Cette multiplicité de productions, cette recherche permanente, voire cette remise en question, la duchesse les teste à plus petite échelle dans son potager (voir encadré). Ainsi si le magnifique château de Sully a un nombre incalculable de pièces, il insuffle aussi en parallèle une énergie sans borne à ses propriétaires.

Surprenant potager

Surprenant potager

Le domaine de Sully est un lieu magnifique. Quand on arrive par le portail principal, si le château se dresse tout au bout de la grande allée, celle-ci est longée de part et d’autre par deux immenses bâtiments : les anciennes dépendances agricoles.
Le bâtiment de gauche abrite de splendides écuries restaurées tout à fait aptes à recevoir des réceptions. Derrière celui de droite, on découvre l’un des endroits préférés de la duchesse : le potager…
Comme pour le reste des terres, la duchesse teste, essaie, abandonne, poursuit, réoriente différentes plantations ! Intarissable sur le sujet, elle pourrait en parler des heures. « On trouve ici essentiellement des plantes aromatiques, mais je fais aussi différents légumes. Je n’ai pas encore trouvé les bonnes combinaisons entre eux, mais j’essaie ». Ainsi cette année, elle souhaitait que les tournesols servent de support aux petits pois... « mais comme je n’ai pas arrosé, le potager n’a pas toujours été un succès… », reconnaît-elle.

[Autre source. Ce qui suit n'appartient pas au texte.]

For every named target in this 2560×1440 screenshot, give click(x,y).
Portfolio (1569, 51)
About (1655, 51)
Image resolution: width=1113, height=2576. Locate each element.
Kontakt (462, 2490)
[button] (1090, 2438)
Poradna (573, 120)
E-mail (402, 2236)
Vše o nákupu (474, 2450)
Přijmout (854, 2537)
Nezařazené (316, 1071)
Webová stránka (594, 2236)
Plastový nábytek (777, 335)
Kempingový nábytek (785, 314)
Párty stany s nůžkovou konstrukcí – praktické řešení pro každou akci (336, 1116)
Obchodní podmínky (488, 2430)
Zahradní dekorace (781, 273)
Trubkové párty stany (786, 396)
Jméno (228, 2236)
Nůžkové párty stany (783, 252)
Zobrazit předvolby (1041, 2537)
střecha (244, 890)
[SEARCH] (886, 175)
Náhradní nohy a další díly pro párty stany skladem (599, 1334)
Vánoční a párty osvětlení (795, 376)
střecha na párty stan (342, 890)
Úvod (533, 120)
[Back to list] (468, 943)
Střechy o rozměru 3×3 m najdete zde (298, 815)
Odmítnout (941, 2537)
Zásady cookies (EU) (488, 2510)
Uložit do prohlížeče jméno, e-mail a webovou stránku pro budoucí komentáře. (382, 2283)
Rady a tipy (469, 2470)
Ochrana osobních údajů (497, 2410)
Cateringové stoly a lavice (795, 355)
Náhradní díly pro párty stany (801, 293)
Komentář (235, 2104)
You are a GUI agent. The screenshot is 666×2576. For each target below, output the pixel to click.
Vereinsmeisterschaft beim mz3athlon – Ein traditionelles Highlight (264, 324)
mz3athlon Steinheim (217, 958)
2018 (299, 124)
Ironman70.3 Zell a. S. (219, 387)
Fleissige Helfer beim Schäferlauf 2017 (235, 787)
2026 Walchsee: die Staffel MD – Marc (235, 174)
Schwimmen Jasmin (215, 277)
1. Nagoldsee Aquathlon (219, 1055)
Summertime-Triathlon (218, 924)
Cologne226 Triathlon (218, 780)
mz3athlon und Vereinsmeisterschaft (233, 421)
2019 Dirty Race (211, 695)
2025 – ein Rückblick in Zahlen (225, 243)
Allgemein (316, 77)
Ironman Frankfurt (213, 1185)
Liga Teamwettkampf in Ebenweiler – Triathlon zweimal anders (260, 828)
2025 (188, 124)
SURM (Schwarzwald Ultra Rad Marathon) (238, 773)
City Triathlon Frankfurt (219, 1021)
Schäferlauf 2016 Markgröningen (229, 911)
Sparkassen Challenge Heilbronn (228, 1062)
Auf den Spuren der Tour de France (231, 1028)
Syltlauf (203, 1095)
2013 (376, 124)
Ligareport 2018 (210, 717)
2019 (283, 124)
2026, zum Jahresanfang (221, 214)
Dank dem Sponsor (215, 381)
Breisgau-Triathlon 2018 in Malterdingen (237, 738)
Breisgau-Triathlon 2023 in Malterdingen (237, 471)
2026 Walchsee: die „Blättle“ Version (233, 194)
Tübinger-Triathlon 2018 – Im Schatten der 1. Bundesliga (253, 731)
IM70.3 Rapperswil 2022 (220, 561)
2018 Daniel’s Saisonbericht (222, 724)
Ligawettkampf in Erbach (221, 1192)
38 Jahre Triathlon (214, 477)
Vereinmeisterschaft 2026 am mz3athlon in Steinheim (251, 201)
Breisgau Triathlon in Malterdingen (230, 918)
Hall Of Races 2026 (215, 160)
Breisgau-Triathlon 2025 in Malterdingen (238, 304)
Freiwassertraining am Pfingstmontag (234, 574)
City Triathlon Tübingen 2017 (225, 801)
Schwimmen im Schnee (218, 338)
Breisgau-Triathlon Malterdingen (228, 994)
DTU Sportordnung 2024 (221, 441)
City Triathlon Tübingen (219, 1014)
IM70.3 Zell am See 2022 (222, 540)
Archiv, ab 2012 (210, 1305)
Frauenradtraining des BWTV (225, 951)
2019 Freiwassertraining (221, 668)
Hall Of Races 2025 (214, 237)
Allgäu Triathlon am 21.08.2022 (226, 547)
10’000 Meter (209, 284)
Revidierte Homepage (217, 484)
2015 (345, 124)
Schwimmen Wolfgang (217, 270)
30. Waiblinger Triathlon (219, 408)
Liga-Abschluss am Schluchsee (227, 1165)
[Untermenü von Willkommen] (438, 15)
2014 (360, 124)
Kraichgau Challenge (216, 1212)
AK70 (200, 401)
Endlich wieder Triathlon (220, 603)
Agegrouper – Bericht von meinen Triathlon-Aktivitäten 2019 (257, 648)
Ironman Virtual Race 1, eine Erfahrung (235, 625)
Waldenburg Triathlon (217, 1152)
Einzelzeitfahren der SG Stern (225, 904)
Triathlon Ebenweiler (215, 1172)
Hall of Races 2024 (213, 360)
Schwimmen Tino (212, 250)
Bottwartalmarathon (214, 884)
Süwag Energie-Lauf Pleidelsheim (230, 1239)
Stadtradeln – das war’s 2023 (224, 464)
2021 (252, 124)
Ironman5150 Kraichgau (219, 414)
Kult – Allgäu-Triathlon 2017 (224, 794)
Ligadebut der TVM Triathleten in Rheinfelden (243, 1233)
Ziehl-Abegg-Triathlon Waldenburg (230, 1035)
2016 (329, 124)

Car c’est là aussi l’un des grands projets de la duchesse, obtenir de la nature le maximum tout en économisant l’eau et en recourant le moins possible aux traitements. Le tout, comme pour le reste des terres, sans être pour autant dans une démarche bio. Ainsi pour ne pas avoir à désherber les allées, « je teste là les copeaux de bois et ici j’ai tendu de grandes bâches plastiques. Pour préserver au maximum l’humidité pour les plants, je paille beaucoup et j’ai repris l’habitude de ma mère qui mettait des cartons au pied des légumes ». Ainsi ce potager offre un spectacle atypique… mais qui s’explique !
L’un des trésors du lieu est une collection de 300 variétés différentes de pommiers en provenance directe de Normandie ! « C’est là l’un de mes grands chantiers de l’automne : créer un verger dans lequel replanter tous ces pommiers ».

La vigne par passion

C’est le mari de l’actuelle duchesse, le quatrième duc de Magenta, qui développa les vignes au milieu du siècle dernier. « À cette époque, le vin était peu rentable, se lancer dans les vignes était donc perçu comme plutôt folklorique », souligne-t-elle. C’est donc contre l’avis de tous et surtout de son entourage qu’il acquiert malgré tout un domaine du côté de Chassagne-Montrachet. L’histoire lui a depuis donné raison.
« Aujourd’hui, détaille la duchesse, nous exploitons 9 ha dont une partie est sur Puligny ». Le Domaine des Ducs de Magenta Abbaye de Morgeot produit ainsi entre autre du puligny-montrachet 1er cru, du chassagne-montrachet 1er cru, de l’aloxe-corton 1er cru.

Vie de château pour tous

Vie de château pour tous

Très complémentaire des activités agricoles et viticoles, la partie touristique est le troisième pilier de la gestion du domaine. « À une époque, nous nous sommes clairement posé la question, et il nous a semblé primordial d’ouvrir cette demeure au public ». Ainsi, il est possible d’organiser des réceptions et des mariages dans les magnifiques pièces du château, tout en profitant de l’extérieur, notamment de la terrasse surplombant la pièce d’eau. Des visites tout public sont aussi organisées, dont certaines avec des thématiques spécifiques en fonction des saisons (en tenue d’époque, spécial halloween, etc.), de l’intérieur du château ou de ses jardins.
Avec « un tiers des mariages annulés, un autre tiers reportés », cette année 2020 vient cependant de mettre un grand coup de frein à toute l’activité tourisme et réception et va contraindre la propriétaire du lieu à envisager d’autres formules.
Mais la bâtisse comme ses dépendances n’en demeurent pas moins à découvrir…

Loto du Patrimoine

L’ancien petit théâtre à l’italienne du château vient d’être intégré dans la nouvelle promotion du Loto du patrimoine. Pour cette troisième édition, 101 projets ont été sélectionnés, ce théâtre est le seul représentant du département. Construit dans un style Premier empire vers 1830, il nécessite une complète restauration dont le montant est estimé à 500.000 €, mais l’idée est vraiment que le théâtre revive bientôt sur ces planches !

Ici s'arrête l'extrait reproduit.